阅读摘录:
⁂
ConcurrentLinkedQueue源码分析

概要说明

前面我们分析了ArrayBlockingQueue和LinkedBlockingQueue。前面的两个队列都是阻塞队列，而ConcurrentLinkedQueue则是非阻塞队列。

阻塞队列和非阻塞队列的主要区别主要体现在功能层面：

当队列空间已满或者队列为空的场景下，消费者/生产者是否会阻塞。

从代码层面主要是看这个队列是否有实现BlockingQueue接口。其实阻塞队列和非阻塞队列的界定不是很明显，因为阻塞队列很容易就可以改造成非阻塞队列（把wait逻辑去掉，直接返回一个空对象）。同样，非阻塞队列要改造成阻塞队列也很简单，只需要增加一个Condition来对生产者和消费者来进行阻塞和唤醒的操作。因此阻塞队列和非阻塞队列并非一成不变的，很有可能哪一天开发者会扩展或者改造类的实现，因此我们后面的讨论更多是在性能上。

ConcurrentLinkedQueue相比较LinkedBlockingQueue最大的特点是性能的优化。我们可以发现，不管是ArrayBlockingQueue还是LinkedBlockingQueue，都需要维护几个核心的变量。

头指针
尾指针
元素的数量

graph LR
subgraph 头指针
A(element 1)
end
B(element 2)
C(element 3)
subgraph 尾指针
D(element 4)
end
E((数量))
A-->B
B-->C
C-->D

我们假设需要增加一个元素5，需要有3步操作。

把element 4的next指针指向一个新的元素element 5
修改尾指针指向element 5
修改元素的数量+1

为了保证这3个步骤的数据的一致性，我们需要通过锁来保证这3个操作的原子性。我们知道在并发场景下，锁是导致性能下降的主要原因，那么有没有办法把这个锁去掉？

ConcurrentLinkedQueue是这么做的：

不维护元素的数量(size()方法需要遍历整个链表，效率是O(n)，这个方法几乎也是不建议使用)
维护头指针和尾指针，但这两个指针并不是实时更新，甚至更新失败也不影响正常的出入队列。
相对的入队-队尾的next指针修改，出队-队首的元素设置为空，这两个操作使用CAS来保证线程安全。

入队操作

public boolean offer(E e) {
        checkNotNull(e);
        final Node<E> newNode = new Node<E>(e);

        for (Node<E> t = tail, p = t;;) {
            Node<E> q = p.next;
            if (q == null) {
                // p is last node
                if (p.casNext(null, newNode)) {
                    // Successful CAS is the linearization point
                    // for e to become an element of this queue,
                    // and for newNode to become "live".
                    if (p != t) // hop two nodes at a time
                        casTail(t, newNode);  // Failure is OK.
                    return true;
                }
                // Lost CAS race to another thread; re-read next
            }
            else if (p == q)
⁂
收集数据:
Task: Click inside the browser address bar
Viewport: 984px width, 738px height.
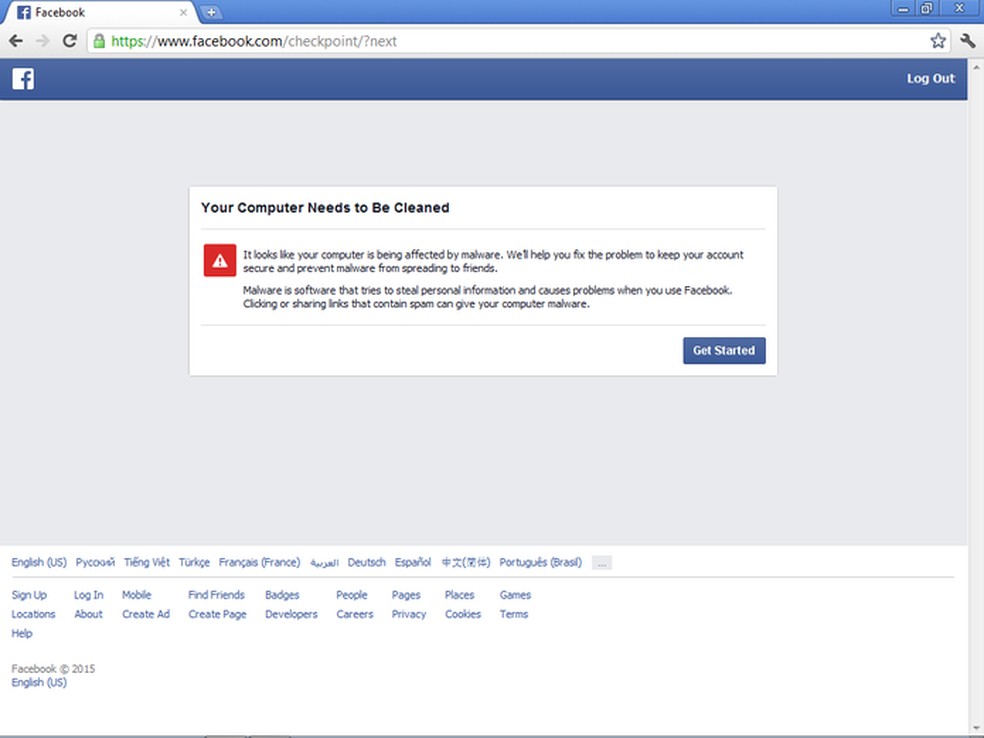Action: [x=400, y=41]
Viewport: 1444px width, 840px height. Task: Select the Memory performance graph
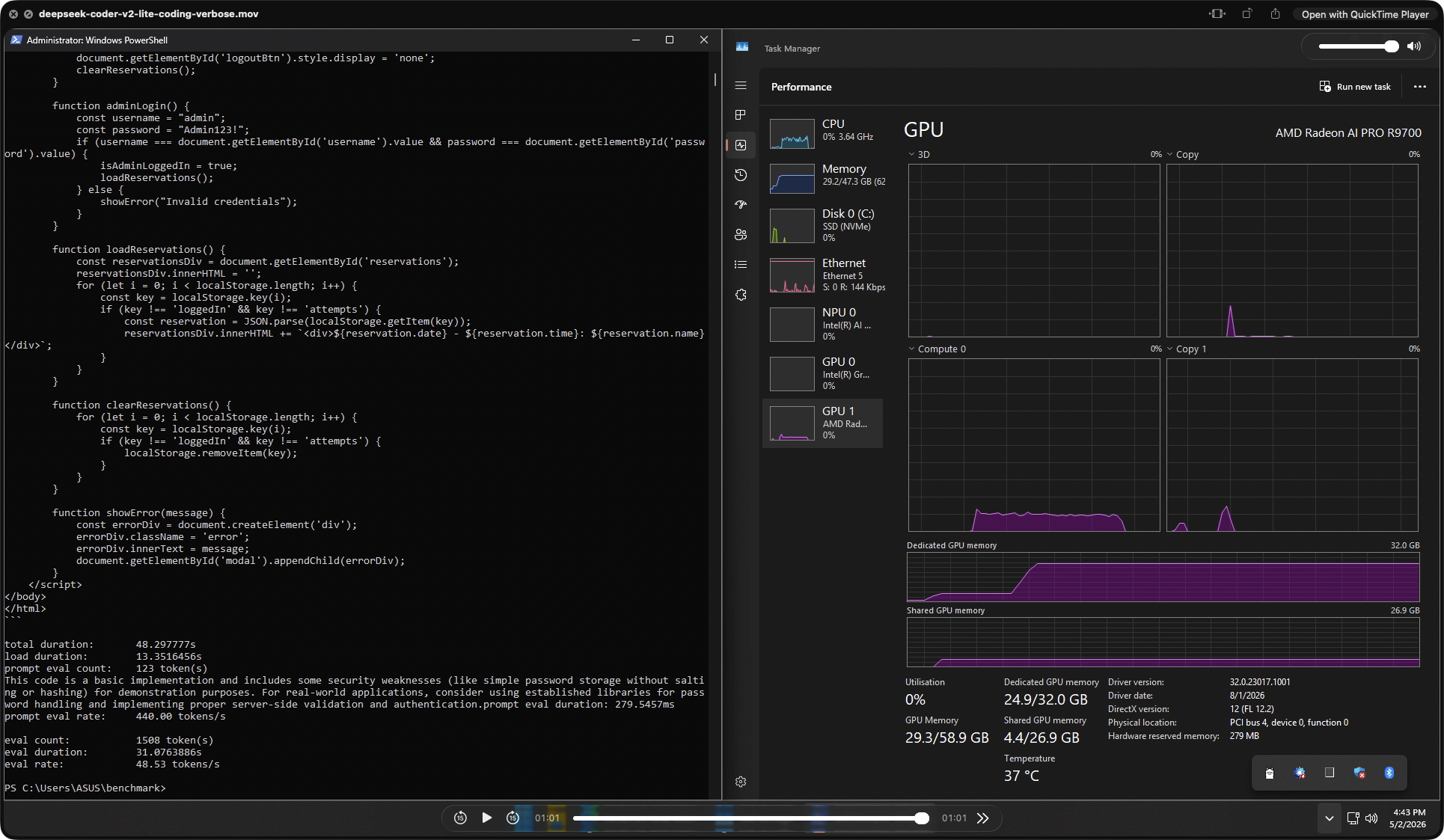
⁂
待办任务:
a: 这篇源码分析指出，ArrayBlockingQueue和LinkedBlockingQueue都需要维护几个核心变量。请列出这些变量。
b: 逐字复述这篇源码分析中从“当队列空间已满或者队列为空的场景下，消费者/生产者是否会阻塞。”到“A(element 1)”的这一段。
作答时只依据这篇源码分析。

最终答案:
a: 头指针、尾指针、元素的数量

b:
当队列空间已满或者队列为空的场景下，消费者/生产者是否会阻塞。

从代码层面主要是看这个队列是否有实现BlockingQueue接口。其实阻塞队列和非阻塞队列的界定不是很明显，因为阻塞队列很容易就可以改造成非阻塞队列（把wait逻辑去掉，直接返回一个空对象）。同样，非阻塞队列要改造成阻塞队列也很简单，只需要增加一个Condition来对生产者和消费者来进行阻塞和唤醒的操作。因此阻塞队列和非阻塞队列并非一成不变的，很有可能哪一天开发者会扩展或者改造类的实现，因此我们后面的讨论更多是在性能上。

ConcurrentLinkedQueue相比较LinkedBlockingQueue最大的特点是性能的优化。我们可以发现，不管是ArrayBlockingQueue还是LinkedBlockingQueue，都需要维护几个核心的变量。

头指针
尾指针
元素的数量

graph LR
subgraph 头指针
A(element 1)